Can you reproduce, character for character, the stretch of lines from the one containing "This screenshot has width=512, height=299." through the one containing "pyautogui.click(x=87, y=323)", both included?

-- Start Records shown --

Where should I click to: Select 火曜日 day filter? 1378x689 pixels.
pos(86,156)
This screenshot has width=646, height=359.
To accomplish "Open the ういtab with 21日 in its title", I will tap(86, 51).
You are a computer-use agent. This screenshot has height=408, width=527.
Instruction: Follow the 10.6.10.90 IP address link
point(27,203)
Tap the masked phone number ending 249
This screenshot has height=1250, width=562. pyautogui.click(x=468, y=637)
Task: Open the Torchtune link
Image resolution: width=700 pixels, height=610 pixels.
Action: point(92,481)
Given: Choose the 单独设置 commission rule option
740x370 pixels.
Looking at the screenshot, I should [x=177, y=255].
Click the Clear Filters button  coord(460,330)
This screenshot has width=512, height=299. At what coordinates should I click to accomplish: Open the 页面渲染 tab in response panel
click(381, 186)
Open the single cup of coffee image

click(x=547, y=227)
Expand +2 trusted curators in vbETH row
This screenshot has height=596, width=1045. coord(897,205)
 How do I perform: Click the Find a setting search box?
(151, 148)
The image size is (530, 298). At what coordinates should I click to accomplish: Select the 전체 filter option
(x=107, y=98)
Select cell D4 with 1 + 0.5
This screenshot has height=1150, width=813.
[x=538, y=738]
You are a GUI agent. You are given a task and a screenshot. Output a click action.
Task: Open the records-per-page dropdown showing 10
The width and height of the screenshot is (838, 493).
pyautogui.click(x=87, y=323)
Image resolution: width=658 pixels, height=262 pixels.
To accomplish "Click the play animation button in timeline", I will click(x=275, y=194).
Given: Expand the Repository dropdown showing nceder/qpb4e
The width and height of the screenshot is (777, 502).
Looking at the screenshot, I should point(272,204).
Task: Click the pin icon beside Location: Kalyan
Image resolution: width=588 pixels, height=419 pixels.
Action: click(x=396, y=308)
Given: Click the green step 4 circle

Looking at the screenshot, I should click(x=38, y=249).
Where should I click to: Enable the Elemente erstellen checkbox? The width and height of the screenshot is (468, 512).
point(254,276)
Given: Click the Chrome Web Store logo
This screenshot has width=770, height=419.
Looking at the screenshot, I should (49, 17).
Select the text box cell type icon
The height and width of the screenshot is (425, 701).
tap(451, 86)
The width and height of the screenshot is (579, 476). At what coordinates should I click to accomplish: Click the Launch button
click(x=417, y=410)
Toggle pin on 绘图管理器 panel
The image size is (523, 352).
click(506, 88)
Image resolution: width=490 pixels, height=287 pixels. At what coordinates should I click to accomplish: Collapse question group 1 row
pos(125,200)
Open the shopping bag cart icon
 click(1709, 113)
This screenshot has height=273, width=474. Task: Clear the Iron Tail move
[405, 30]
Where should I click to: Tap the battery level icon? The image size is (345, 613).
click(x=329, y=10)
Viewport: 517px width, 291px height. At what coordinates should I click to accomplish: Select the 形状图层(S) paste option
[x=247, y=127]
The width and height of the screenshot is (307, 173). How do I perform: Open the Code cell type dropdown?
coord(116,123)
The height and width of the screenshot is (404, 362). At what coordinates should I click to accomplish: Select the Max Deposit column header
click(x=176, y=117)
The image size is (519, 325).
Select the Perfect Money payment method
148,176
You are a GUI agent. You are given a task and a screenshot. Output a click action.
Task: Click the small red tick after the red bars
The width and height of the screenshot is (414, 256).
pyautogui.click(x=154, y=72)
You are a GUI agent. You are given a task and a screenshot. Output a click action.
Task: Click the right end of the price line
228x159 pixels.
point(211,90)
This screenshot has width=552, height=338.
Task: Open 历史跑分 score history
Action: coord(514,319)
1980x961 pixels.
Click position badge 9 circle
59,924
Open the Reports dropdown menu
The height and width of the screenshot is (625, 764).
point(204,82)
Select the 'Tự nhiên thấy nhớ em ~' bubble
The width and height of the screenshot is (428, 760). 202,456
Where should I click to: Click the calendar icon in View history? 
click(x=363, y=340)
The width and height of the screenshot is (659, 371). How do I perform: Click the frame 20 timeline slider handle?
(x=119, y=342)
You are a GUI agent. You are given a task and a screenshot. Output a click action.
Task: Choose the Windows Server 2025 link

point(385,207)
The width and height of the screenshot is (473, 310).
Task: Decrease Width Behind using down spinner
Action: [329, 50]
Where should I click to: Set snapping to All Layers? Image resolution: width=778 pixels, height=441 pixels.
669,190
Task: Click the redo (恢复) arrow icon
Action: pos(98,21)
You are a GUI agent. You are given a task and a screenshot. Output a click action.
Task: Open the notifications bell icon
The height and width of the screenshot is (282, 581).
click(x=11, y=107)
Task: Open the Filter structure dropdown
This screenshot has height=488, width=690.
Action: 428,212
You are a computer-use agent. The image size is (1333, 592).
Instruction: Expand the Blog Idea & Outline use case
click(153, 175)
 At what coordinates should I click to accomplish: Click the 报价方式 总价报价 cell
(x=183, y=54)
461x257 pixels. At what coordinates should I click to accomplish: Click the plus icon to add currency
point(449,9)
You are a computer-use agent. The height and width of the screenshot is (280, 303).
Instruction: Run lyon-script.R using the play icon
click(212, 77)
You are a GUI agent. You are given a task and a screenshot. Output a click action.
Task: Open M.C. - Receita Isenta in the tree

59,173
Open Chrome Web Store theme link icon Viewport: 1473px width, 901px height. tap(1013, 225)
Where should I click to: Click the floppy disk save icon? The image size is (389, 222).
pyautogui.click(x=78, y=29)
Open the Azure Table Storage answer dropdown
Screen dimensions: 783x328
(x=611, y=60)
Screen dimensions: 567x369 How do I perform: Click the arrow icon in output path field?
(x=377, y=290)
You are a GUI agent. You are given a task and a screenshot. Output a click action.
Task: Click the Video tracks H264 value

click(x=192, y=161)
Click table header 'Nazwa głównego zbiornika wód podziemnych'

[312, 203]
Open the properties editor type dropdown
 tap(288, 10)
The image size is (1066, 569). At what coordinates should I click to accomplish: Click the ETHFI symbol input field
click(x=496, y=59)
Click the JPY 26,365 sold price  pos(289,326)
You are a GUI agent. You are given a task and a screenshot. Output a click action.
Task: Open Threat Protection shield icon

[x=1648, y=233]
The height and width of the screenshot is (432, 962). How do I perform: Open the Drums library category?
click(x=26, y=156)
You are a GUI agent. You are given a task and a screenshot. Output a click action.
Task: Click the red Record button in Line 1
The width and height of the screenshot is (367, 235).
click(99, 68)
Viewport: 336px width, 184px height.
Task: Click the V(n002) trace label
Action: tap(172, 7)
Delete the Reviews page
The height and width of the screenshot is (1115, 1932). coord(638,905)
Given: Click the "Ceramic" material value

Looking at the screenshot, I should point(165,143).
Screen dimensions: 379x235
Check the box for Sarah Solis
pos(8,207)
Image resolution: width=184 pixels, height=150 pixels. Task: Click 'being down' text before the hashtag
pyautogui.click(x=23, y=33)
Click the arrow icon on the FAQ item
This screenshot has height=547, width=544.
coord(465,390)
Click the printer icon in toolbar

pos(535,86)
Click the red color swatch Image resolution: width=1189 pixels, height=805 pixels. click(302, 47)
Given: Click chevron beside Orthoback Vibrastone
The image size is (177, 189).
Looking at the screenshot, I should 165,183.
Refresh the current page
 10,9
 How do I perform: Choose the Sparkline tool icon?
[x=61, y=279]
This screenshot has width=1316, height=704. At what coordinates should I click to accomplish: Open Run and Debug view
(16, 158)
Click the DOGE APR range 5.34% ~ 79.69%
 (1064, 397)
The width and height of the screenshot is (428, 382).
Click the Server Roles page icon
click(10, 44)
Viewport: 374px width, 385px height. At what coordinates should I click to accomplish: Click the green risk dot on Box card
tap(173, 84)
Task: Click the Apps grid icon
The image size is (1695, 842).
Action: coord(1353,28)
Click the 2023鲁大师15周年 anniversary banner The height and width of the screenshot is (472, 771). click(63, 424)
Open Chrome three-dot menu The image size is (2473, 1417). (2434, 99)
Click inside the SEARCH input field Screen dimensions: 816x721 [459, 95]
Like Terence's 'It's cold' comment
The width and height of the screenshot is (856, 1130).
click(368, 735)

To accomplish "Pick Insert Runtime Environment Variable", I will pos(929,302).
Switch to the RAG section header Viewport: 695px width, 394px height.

-- End Records shown --

(Task output)
This screenshot has width=512, height=299. At what coordinates should I click to accomplish: Open the 页面渲染 tab in response panel
click(381, 186)
Open the single cup of coffee image

click(x=547, y=227)
Expand +2 trusted curators in vbETH row
This screenshot has height=596, width=1045. coord(897,205)
 How do I perform: Click the Find a setting search box?
(151, 148)
The image size is (530, 298). At what coordinates should I click to accomplish: Select the 전체 filter option
(x=107, y=98)
Select cell D4 with 1 + 0.5
This screenshot has height=1150, width=813.
[x=538, y=738]
You are a GUI agent. You are given a task and a screenshot. Output a click action.
Task: Open the records-per-page dropdown showing 10
The width and height of the screenshot is (838, 493).
pyautogui.click(x=87, y=323)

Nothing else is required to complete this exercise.